Meat & Livestock News

New Zealand Farmers Challenge Methane Tax Proposals, Citing Latest Science

The Methane Science Accord, a group backed by numerous prominent farmers, is intensifying its campaign against the proposed taxation of methane emissions in New Zealand. The group argues that such a tax is “unscientific, unjustified, and economic insanity.”

The Methane Science Accord

Comprising influential farmers like Jane Smith, Hamish Carswell, Derek Daniell, and others, the Methane Science Accord aims to educate both rural and urban communities on the issue.

The group has garnered support from hundreds of farmers and is also backed by organisations such as Groundswell, FARM, 50 Shades of Green, and the Rural Advocacy Group. They are inviting more farmers to join their cause.

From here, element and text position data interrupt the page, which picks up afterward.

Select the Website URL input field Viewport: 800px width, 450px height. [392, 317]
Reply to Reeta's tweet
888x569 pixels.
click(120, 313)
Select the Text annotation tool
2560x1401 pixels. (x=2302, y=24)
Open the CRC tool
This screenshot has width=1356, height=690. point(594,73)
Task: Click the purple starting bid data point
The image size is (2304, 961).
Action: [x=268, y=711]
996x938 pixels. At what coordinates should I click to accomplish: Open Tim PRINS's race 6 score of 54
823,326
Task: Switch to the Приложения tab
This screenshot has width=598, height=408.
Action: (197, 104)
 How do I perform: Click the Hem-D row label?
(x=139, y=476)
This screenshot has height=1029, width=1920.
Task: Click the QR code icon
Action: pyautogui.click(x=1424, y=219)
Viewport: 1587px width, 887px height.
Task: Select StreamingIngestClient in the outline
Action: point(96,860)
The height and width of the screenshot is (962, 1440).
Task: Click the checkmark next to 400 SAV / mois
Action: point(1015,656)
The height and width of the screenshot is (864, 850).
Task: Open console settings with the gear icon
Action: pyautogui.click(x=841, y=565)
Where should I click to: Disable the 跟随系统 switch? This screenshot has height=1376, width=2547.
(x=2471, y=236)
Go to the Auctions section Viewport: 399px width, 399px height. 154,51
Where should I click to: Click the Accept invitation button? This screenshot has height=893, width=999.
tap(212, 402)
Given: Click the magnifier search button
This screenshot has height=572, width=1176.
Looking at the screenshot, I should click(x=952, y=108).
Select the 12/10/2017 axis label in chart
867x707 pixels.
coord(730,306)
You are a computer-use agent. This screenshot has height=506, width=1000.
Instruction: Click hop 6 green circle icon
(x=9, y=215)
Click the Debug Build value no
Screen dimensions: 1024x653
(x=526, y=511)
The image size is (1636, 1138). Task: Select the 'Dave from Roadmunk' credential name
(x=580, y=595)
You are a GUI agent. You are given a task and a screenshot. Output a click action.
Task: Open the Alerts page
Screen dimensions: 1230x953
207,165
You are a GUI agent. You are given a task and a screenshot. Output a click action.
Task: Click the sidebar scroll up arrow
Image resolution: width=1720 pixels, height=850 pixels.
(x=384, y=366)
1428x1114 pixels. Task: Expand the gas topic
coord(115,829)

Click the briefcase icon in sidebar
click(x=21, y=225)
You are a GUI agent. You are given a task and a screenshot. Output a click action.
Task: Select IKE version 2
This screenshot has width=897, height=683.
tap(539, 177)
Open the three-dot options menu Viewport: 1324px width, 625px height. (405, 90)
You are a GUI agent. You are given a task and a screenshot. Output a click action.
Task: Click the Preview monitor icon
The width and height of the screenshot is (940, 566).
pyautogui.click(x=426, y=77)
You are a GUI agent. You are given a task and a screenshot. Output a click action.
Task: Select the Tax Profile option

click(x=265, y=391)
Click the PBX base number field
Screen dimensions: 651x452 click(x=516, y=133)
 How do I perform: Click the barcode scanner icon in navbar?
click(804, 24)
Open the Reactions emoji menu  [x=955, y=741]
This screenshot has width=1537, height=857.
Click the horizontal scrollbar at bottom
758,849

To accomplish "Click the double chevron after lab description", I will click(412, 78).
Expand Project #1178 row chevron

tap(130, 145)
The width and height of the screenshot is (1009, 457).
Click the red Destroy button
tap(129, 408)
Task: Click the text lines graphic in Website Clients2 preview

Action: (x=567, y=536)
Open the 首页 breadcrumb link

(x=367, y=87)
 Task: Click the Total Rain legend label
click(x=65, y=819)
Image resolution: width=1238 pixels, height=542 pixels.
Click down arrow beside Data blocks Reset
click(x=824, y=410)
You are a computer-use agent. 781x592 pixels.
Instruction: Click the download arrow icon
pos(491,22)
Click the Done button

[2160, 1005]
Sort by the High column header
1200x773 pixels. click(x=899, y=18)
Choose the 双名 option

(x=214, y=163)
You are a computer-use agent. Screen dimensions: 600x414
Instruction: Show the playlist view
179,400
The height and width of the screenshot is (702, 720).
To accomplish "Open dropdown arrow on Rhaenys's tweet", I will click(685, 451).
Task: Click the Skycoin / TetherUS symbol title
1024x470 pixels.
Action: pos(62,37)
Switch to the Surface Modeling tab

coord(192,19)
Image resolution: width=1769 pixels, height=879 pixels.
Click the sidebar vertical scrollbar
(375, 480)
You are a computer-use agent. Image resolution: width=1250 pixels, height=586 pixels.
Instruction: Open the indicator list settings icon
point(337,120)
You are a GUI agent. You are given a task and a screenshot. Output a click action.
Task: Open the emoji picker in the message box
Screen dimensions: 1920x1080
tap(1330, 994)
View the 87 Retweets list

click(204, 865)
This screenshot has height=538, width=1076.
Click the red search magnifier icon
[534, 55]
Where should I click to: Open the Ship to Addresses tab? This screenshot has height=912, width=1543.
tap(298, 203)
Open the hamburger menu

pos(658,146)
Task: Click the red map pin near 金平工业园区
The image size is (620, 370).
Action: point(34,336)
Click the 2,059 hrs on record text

The Science Behind Methane

According to the accord, the latest scientific findings indicate that ruminant methane—emissions from sheep and cattle—is too trivial to be accurately measured and therefore should not be taxed. “The most recent, unrefuted science is clear—methane’s ability to warm is too inconsequential to measure or be taxed,” the group states.

Political and Economic Implications

The group contends that the outgoing government and other political parties have been making threats based on flawed science.

They argue that the proposed methane tax could have devastating effects on rural communities. Government and agricultural industry models predict a loss of 20% in sheep and beef production, along with a 5% decline in dairy output. “Our country cannot afford that cost,” the group warns.

Financial Burden on Farmers

The Methane Science Accord estimates that a methane tax could cost the average farmer over $100,000, depending on the carbon price. They question the rationale behind such a tax, asking, “Why pay when they cannot tell you how much warming your farm is producing?”

International Trade and Industry Concerns

The group dismisses claims that international customers will take action if methane emissions are not taxed. They believe that individual exporters should handle such demands from their customers. “Why should one company force a tax on all farmers to satisfy their consumers?” they ask.

Use of Tax Revenue

The accord also challenges the notion that money collected from methane taxes will be reinvested in the industry. They point out that more than $700 million has already been allocated and spent on what they describe as “dubious pursuits.”

Criticism of Levy Bodies

The group criticises levy organisations that have supported the methane tax, describing them as out of step with farmers. “They will have to answer to levy payers,” the accord states.

The Methane Science Accord is ramping up its efforts to challenge the proposed methane tax, armed with what they claim is the most recent and unrefuted science.

With significant economic and social implications at stake, the group is calling for a more nuanced approach to the issue.